Case Presentation: A 20-year-old female with no significant past medical history presented to the ED with syncope and fall. She had 5 episodes of syncope without prodrome over the last three months with two occurring in the last two weeks. The patient presented after another syncopal episode resulting in a fall and injury to the right side of her face. On review-of-systems she endorsed frequent self-limiting headaches, but denied fevers, chills, dyspnea, palpitations, chest pain, abdominal pain, nausea or vomiting, diarrhea, dysuria, blood in stool or urine, tremors, diaphoresis, weakness, or hives/allergic reaction. She recalled a mild viral infection 4 months prior. She did not take any medications, had no significant family history, lived an active lifestyle, and denied tobacco, alcohol, and drug use. She was hemodynamically stable while supine with blood pressure (BP) 115/75 mmHg and heart rate (HR) 81 beats/minute (bpm). Active stand test demonstrated BP of 114/70 mmHg and HR of 130 bpm after 5 minutes. Physical exam was notable for sinus tachycardia, normal heart sounds and pulmonary exam, no nystagmus or vision changes, no focal neurologic deficits, faint livedo reticularis in the bilateral legs, and right facial ecchymosis. EKG showed sinus tachycardia at 131 bpm. CBC, CMP, TSH, troponin, BNP, lactate, VBG, and beta-hCG were all normal. Imaging with CTA head/neck and CT cervical spine were negative for vascular abnormalities or traumatic findings. The patient was given 3 x 1L normal saline boluses in the ED without improvement in her orthostatic tachycardia, thus she was admitted for further work-up. Additional testing including morning cortisol level, serum catecholamines, and transthoracic echocardiogram was normal. Postural orthostatic tachycardia syndrome (POTS) was suspected, and the patient was discharged with non-pharmacologic therapies (table 2), two-week ambulatory EKG monitor, outpatient head-up tilt test, and POTS clinic follow-up in 1 month. At her outpatient follow-up, the cardiac monitor recorded intermittent episodes of sinus tachycardiac to 130s during daytime without additional arrhythmias. Tilt table testing confirmed the diagnosis of POTS with pattern suggestive of autonomic neuropathy. The patient remained syncope-free from discharge to 1-month follow-up.

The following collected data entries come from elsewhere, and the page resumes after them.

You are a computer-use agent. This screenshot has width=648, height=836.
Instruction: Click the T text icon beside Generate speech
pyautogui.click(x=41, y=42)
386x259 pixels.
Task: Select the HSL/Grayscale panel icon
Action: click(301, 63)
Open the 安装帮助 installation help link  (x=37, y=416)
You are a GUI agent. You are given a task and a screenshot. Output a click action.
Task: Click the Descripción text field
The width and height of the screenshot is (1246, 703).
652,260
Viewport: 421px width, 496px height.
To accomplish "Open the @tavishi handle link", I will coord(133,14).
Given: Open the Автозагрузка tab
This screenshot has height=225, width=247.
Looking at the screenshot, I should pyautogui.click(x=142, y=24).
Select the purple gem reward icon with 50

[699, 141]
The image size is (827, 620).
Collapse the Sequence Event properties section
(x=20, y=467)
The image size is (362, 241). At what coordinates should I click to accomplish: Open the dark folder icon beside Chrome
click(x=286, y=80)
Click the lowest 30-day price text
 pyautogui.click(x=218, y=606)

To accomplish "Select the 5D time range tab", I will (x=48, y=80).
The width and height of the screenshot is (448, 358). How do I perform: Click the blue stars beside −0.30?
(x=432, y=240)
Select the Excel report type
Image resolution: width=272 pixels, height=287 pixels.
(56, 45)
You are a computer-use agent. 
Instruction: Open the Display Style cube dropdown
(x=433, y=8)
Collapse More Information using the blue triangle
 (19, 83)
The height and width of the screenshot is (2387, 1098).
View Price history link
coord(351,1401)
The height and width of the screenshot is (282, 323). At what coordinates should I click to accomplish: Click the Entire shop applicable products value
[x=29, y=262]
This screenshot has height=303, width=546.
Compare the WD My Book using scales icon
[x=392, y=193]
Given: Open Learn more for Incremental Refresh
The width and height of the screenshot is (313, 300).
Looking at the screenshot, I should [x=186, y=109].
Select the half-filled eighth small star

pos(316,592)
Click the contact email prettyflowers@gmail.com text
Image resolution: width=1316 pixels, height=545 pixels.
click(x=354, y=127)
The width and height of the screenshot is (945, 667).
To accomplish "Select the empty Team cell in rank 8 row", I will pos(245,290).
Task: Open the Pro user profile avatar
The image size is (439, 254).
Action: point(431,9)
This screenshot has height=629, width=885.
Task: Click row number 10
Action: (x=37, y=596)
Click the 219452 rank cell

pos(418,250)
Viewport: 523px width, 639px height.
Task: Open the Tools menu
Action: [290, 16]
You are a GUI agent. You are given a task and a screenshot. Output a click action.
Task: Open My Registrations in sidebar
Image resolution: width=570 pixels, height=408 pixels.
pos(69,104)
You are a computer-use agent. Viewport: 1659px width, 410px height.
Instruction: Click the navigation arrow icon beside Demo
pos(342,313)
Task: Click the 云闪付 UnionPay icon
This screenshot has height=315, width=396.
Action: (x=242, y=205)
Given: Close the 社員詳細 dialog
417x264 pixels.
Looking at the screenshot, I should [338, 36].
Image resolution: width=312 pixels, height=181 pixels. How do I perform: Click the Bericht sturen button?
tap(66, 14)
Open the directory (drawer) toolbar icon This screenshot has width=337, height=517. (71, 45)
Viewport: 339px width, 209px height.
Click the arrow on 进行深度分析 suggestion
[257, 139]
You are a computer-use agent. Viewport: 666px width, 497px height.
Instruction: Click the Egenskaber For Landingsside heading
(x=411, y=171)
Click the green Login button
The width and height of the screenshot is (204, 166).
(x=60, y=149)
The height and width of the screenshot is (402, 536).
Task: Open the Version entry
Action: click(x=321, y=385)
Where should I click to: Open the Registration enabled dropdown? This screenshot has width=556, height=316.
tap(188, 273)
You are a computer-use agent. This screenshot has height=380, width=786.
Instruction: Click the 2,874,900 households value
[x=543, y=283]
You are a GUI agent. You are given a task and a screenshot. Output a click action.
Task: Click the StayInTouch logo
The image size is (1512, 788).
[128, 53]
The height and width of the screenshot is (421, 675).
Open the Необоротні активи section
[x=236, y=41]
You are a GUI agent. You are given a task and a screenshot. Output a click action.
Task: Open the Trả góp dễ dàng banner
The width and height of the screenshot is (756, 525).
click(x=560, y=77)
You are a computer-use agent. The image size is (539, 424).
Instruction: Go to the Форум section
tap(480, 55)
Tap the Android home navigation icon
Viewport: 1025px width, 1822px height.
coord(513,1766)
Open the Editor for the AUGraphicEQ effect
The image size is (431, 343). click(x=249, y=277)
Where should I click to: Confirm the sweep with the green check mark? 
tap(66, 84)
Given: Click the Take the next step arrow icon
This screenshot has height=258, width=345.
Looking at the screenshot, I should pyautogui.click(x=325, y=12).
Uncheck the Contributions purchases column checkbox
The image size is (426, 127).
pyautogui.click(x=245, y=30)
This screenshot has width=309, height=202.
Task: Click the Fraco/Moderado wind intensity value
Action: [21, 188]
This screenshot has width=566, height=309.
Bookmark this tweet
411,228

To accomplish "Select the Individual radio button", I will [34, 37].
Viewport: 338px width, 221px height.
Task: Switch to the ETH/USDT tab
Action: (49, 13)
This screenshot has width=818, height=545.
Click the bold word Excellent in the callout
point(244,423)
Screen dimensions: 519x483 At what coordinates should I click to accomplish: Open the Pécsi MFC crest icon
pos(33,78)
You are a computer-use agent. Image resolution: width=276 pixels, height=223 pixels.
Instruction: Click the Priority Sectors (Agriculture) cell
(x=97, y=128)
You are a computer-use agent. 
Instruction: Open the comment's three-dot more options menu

Discussion: This case presents a patient with atypical POTS given frequency of syncope without prodromal symptoms of orthostatic intolerance including nausea, vomiting, lightheadedness, and presyncope. The consensus criteria for diagnosis includes: 1. HR ≥ 30 bpm (≥ 40 bpm if age 12-19 years) within 10 minutes of position change, 2. absence of sustained orthostatic hypotension, 3. frequent symptoms of orthostatic intolerance with rapid improvement upon lying supine, 4. symptoms for ≥ 3 months, and 5. absence of other likely etiology. POTS subtypes and initial management are presented in tables 1 and 2, respectively. Our patient likely had neuropathic POTS and responded appropriately to the recommended interventions.
Conclusions: POTS is a chronic, multisystem disorder with the hallmark feature of postural tachycardia. With increasing prevalence due to the recent COVID-19 pandemic as a viral trigger, it is essential for hospitalists to be aware of POTS, its diagnostic features, and initial management strategies that can be implemented in the acute care setting to reduce recurrent ED visits/hospitalizations and improve patients’ quality of life.